Colla storia dell'Anima si collegano gli scritti che seguono, cioè gli
Schizzi dal mare o Acquerelli com'egli li intitolò variamente.
Sono un poema marino, in una forma sciolta dal verso, ma risonante di
melodie interne, luccicante di colori e d'immagini, in cui l'anima del
Bazzero trabocca ne' suoi momenti migliori.
Se è vero che questo dovrà essere il sembiante della futura poesia, il
giorno che avrà rotto i ceppi della vecchia e della nuova metrica, al
Bazzero potrà forse venire anche una piccola lode di precursore, che
egli non sognò quando scrisse dietro il naturale impulso.

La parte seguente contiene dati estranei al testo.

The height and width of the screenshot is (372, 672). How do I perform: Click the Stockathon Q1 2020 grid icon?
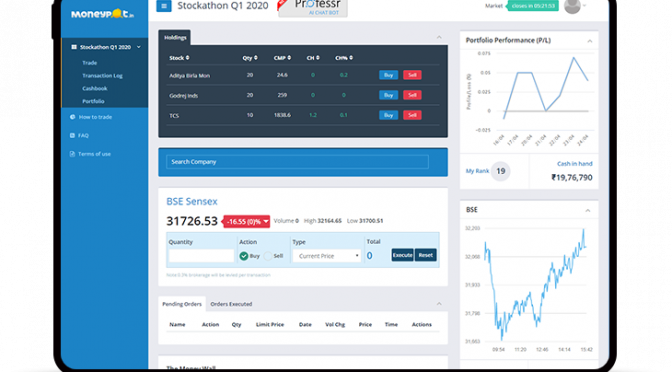coord(74,47)
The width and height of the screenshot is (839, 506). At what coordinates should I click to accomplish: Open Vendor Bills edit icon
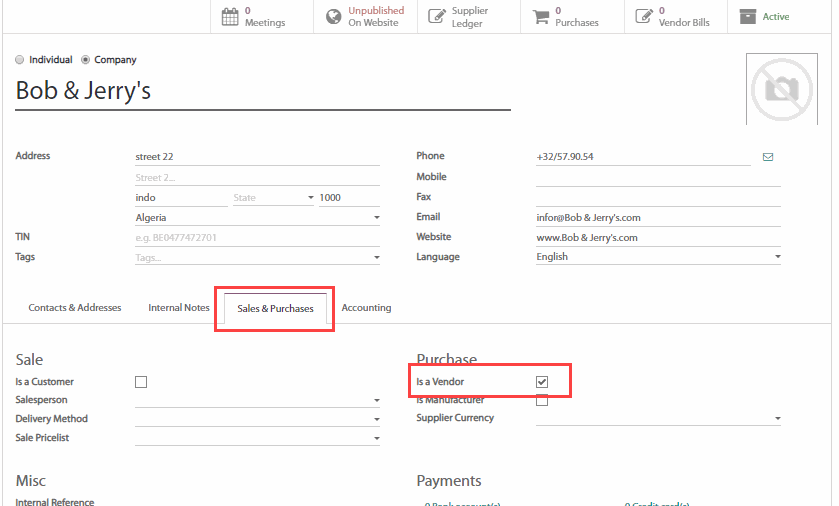click(x=644, y=16)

La città, il popolo, il mare, i villaggi dell'incantata riviera ligure, i
marinai dalle schiene di bronzo, le bagnanti, i colori dell'onda, il suo
anelare immenso, i misteri delle sue profondità, una chiesetta, una
barchetta, un canto, un gruppo di aloe nodosi, dei fiorellini, eccovi una
serie di piccoli schizzi e di acquerelli, animati da una continua
emozione e legati da una erudizione abilmente usata e argutamente
presa a gabbo. Il poeta trasfonde il suo io in tutto ciò che vede e tutto
vivifica di sè. Qualche pagina scintilla d'una meravigliosa evidenza.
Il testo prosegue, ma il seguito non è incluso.